Cryptocurrencies like bitcoin can be “mined” using high-powered computers to solve incredibly complex maths problems. When computers solve these intricate questions, they produce new coins. The process consumes vast amounts of power, making the process unviable unless miners have access to cheap electricity. The mining is part of a project called “Democratising Technology” by artist Maël Hénaff.
He claims each gadget generates approximately £0.90 per day for the community, helping to alleviate the financial burden caused by unemployment.
Jaywick was the most deprived neighbourhood in England in 2010 and 2015, according to the UK government’s deprivation index.
Mr Hénaff said: “In the next 15 years, it is estimated that at least 40 percent of jobs are going to be replaced by machines.
“Nowhere is this future more apparent than in Jaywick in the UK where 60 percent of the population have already either lost their jobs or are out of work, mostly because of the insurgence of automation and machine learning and the inevitable decline of jobs that these technologies have brought about.

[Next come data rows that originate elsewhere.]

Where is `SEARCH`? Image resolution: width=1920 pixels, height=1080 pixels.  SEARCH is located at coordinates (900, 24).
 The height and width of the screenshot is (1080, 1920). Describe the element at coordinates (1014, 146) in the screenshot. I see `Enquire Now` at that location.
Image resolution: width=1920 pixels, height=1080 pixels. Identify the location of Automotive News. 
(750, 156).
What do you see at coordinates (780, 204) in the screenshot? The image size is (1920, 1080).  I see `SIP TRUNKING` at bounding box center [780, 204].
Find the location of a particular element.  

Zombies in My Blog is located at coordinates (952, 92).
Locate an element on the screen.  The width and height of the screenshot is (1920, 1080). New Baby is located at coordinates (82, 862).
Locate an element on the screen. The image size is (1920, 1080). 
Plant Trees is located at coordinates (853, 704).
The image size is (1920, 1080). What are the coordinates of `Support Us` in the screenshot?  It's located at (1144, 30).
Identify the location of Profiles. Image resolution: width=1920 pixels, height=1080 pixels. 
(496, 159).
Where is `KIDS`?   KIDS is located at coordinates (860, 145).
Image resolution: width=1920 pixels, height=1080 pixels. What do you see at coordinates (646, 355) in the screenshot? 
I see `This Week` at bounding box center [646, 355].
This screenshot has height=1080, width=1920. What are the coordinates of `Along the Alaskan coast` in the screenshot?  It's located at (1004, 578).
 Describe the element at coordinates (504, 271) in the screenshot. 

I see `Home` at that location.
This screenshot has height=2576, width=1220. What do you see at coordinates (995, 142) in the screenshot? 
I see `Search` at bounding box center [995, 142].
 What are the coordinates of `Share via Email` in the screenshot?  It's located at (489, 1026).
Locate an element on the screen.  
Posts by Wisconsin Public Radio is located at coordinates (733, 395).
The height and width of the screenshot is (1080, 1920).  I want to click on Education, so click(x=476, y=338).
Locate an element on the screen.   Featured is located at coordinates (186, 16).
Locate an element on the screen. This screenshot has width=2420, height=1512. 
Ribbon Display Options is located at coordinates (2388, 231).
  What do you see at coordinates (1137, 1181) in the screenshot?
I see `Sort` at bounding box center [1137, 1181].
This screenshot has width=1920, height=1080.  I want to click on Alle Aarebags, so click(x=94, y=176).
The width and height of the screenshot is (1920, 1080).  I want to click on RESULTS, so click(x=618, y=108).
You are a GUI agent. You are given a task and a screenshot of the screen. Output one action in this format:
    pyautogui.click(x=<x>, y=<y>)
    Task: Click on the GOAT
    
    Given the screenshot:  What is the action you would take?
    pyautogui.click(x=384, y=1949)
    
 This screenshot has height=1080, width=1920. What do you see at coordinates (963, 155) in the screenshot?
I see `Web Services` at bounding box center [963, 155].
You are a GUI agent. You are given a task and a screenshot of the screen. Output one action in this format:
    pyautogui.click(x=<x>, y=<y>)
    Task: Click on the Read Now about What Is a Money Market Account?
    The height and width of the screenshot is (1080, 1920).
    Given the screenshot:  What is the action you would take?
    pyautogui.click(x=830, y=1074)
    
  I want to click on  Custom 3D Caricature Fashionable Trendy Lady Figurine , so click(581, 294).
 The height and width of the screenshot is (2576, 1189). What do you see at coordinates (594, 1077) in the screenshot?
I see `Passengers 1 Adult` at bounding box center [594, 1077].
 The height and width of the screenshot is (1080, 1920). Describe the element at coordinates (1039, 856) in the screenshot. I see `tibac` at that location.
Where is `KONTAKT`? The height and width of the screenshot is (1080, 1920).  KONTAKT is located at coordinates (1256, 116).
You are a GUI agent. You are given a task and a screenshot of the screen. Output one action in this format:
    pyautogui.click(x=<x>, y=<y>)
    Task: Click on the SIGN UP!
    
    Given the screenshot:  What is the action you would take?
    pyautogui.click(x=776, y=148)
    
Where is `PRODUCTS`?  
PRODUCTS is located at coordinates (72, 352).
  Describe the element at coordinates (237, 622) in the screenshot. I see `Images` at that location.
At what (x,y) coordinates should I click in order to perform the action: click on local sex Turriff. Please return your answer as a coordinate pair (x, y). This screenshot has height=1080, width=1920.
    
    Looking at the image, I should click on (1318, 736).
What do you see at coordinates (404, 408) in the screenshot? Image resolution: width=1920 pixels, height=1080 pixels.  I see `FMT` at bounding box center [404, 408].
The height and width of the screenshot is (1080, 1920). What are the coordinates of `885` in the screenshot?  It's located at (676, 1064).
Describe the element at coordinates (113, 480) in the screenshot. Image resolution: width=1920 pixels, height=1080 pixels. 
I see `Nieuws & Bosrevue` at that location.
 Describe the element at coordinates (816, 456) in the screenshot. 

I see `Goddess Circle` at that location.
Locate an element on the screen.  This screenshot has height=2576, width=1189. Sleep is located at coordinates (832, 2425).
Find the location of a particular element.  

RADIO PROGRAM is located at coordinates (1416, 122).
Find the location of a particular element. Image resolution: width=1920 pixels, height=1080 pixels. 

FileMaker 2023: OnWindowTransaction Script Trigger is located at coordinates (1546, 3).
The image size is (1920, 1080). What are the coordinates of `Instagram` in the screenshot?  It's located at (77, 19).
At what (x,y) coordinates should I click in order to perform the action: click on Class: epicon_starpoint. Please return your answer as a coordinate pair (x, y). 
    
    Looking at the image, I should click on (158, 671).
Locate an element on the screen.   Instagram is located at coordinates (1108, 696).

“Through this project, I collaborated with Jaywick’s community to create a practical workshop where local people could build fully functioning crypto-miners to allow them a real means of generating a secondary, supplementary income.
“This call to action aims to not only outline the very real potential of automated technologies but to also stimulate debate as to what we want our collective future to look like, and how we can ensure that future technologies are democratic and support the many and not the few. “
Resident Natalie Smith says she was interested in how communities impacted by automation can use the same tech to improve their lives.
She said: “If technology can help people make their lives better, then yeah, rather than just be for big industries.”